November 30 - January 8, 2012

Steven Harvey Fine Art Projects and Martha Henry, Inc. present Bob Thompson Drawings an exhibition of drawings by Bob Thompson (1937-1966) that date from the late 1950s to the mid 1960s and includes Thompson’s last known work, a large drawing in oil paint on canvas after Titian.

On view are more than 20 works on paper representing Thompson’s favorite themes executed in a variety of mediums including ink, charcoal, pastel, oil and watercolor. The show covers the artist’s full career beginning in 1958 in Provincetown, MA to his premature death in 1966 in Rome, Italy. All of the drawings are from private collections, and most of them have never been seen in public. We are pleased to present the first comprehensive exhibition in over 35 years devoted to Bob Thompson’s drawings in SHFAP’s new Lower East Side gallery located around the corner from Thompson’s former Clinton and Rivington Street studios.

In the summer of 1958, Bob Thompson arrived in the artist colony of Provincetown, where he was befriended by a number of contemporary figurative painters including Red Grooms, Lester Johnson and Gandy Brodie. He also discovered and was inspired by the work of the recently deceased Jan Müller. There the younger artist developed two of his earliest themes. One, a man wearing a broad brimmed hat is a symbol for the artist. As Paul Mocsanyi wrote in a 1969 New School catalog, “The silhouette of a black observer stands far away from the action… in the background, always watching, sometimes threatening. By his posture, his hat, his gesture, one can identify him as being the artist himself.” A second theme is nude women in a forest.

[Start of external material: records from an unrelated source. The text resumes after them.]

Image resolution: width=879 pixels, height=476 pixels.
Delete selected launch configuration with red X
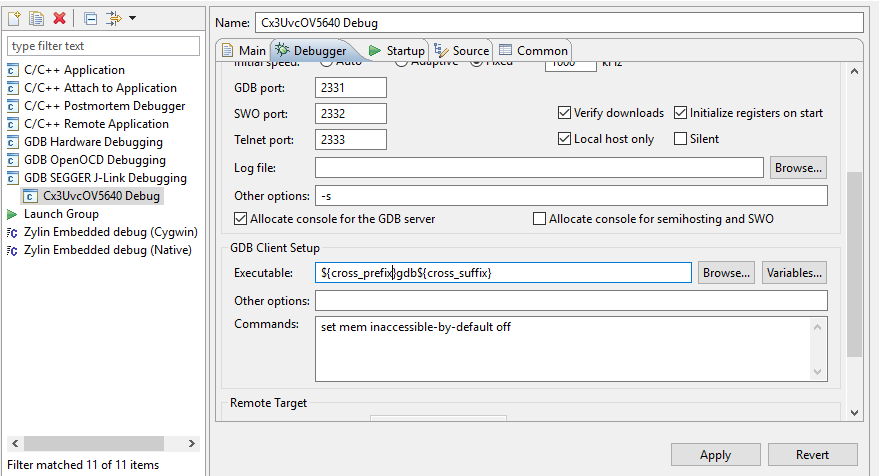[59, 19]
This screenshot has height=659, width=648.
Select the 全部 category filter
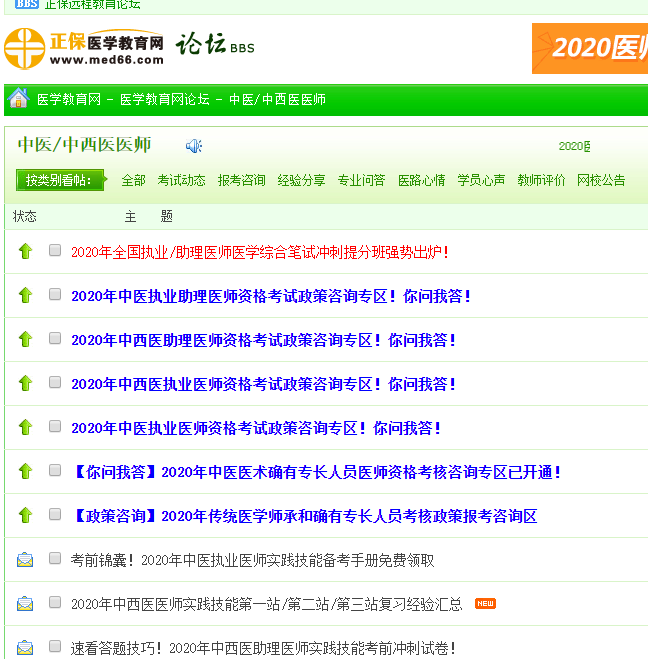pyautogui.click(x=133, y=180)
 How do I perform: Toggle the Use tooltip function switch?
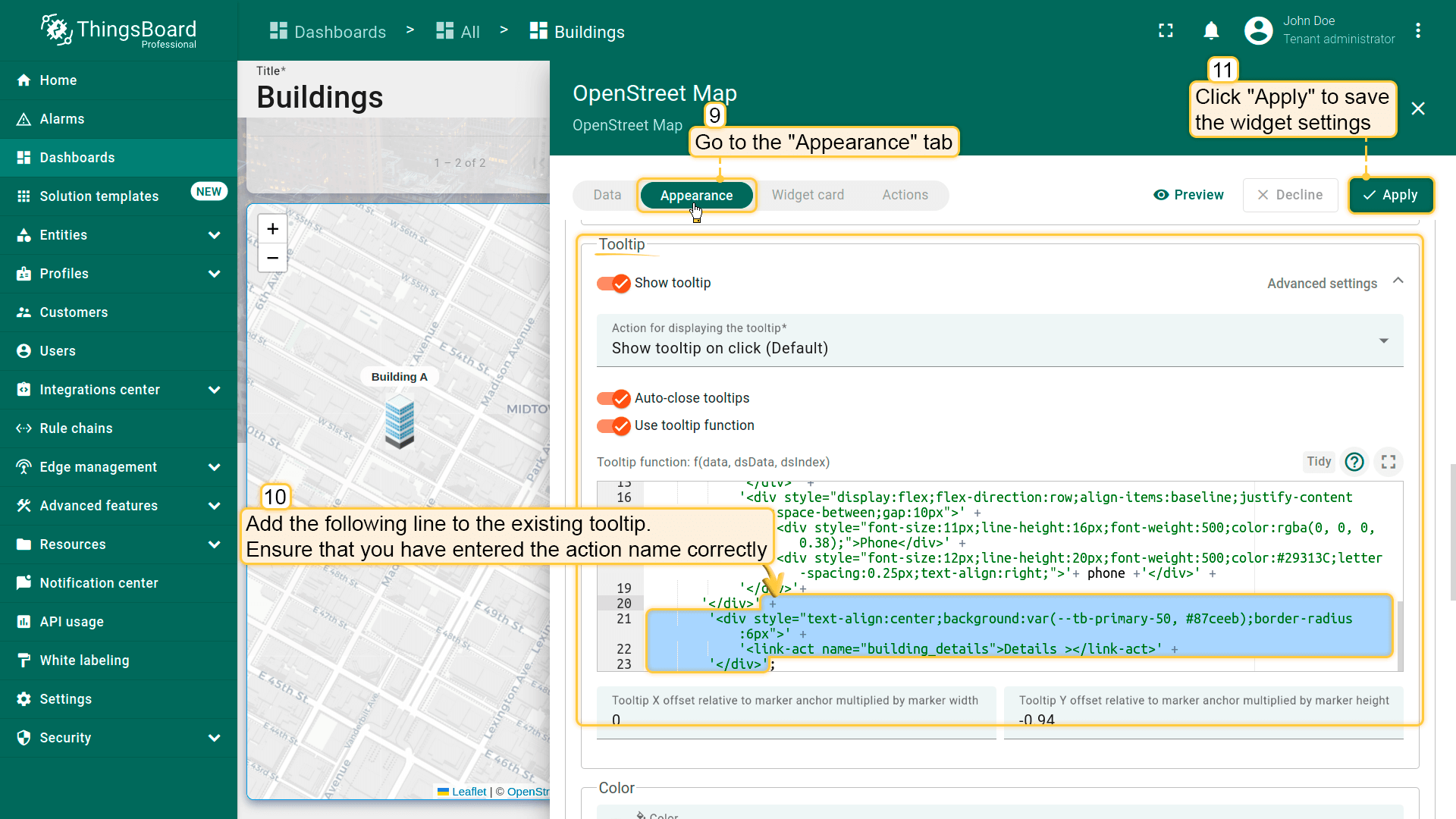613,426

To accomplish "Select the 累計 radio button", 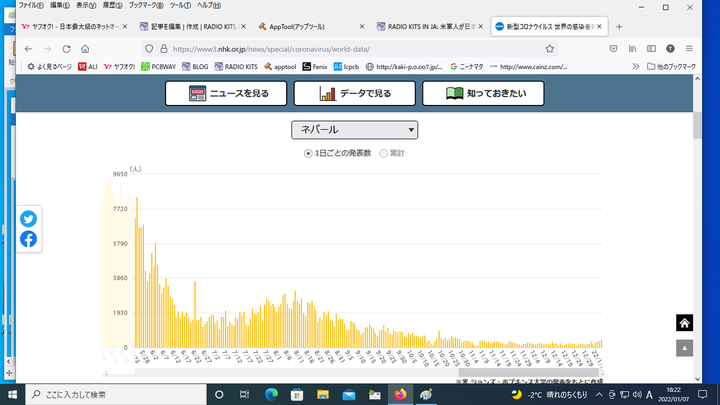I will [x=384, y=153].
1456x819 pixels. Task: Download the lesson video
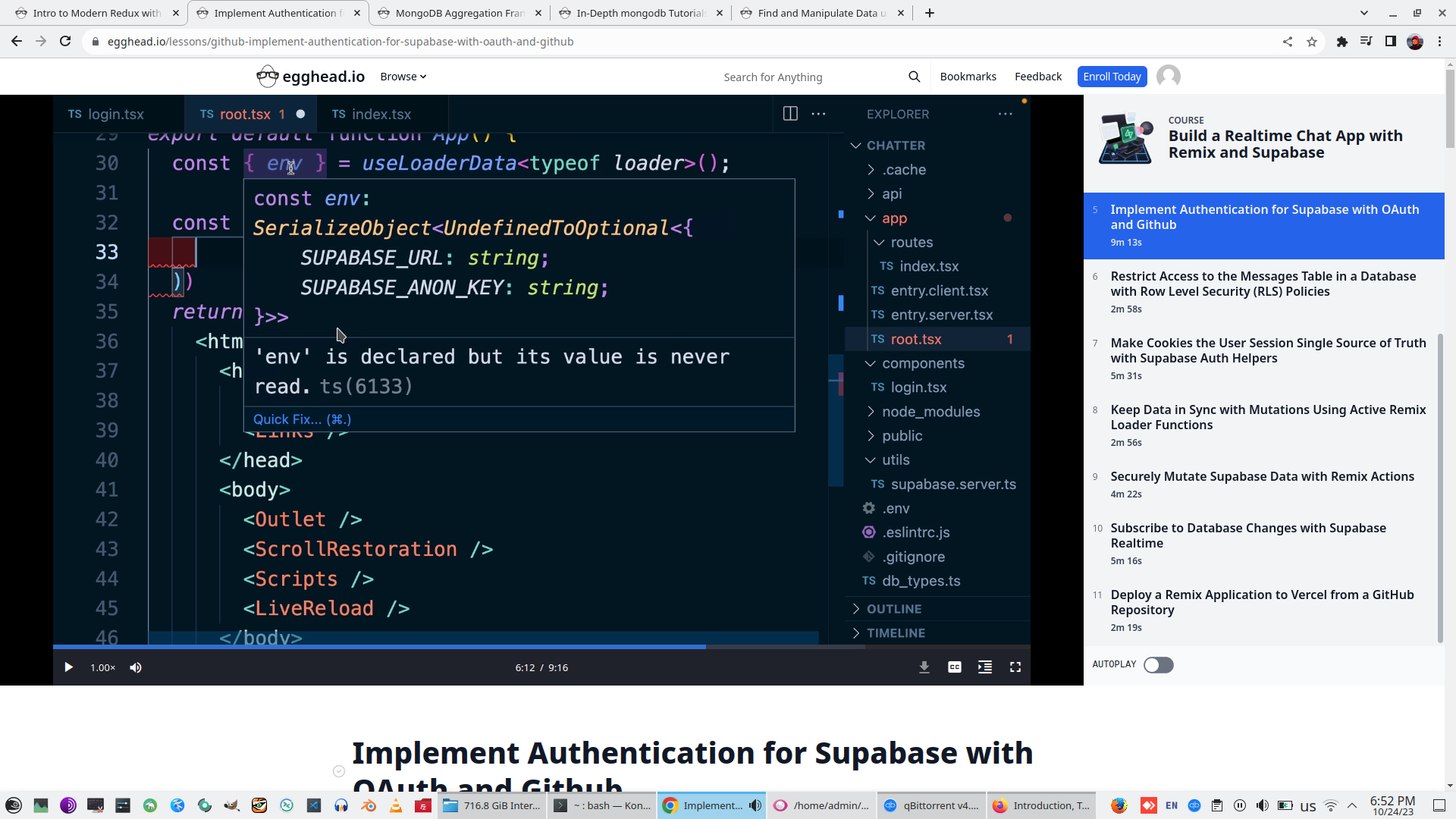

Jeanne Siegel interviewed Thompson who said after seeing Cezanne’s Bathers at the Barnes Foundation; he became fascinated by women and trees: “I paint a woman that is real for me…and then I am going to put her right beside a tree and I relate her to the sensuality of the tree…” The exhibition includes drawings from 1958 that establish both of the motifs in the artist’s oeuvre.

Thompson had been encouraged to study Old Masters by painter Dody Müller, Jan’s widow, and he heeded her advice after he moved to Europe in early 1961. Living for extended periods of time in France, Spain and Italy, Thompson immersed himself in art history, drawing upon Poussin, Goya and Italian Renaissance artists for inspiration and instruction.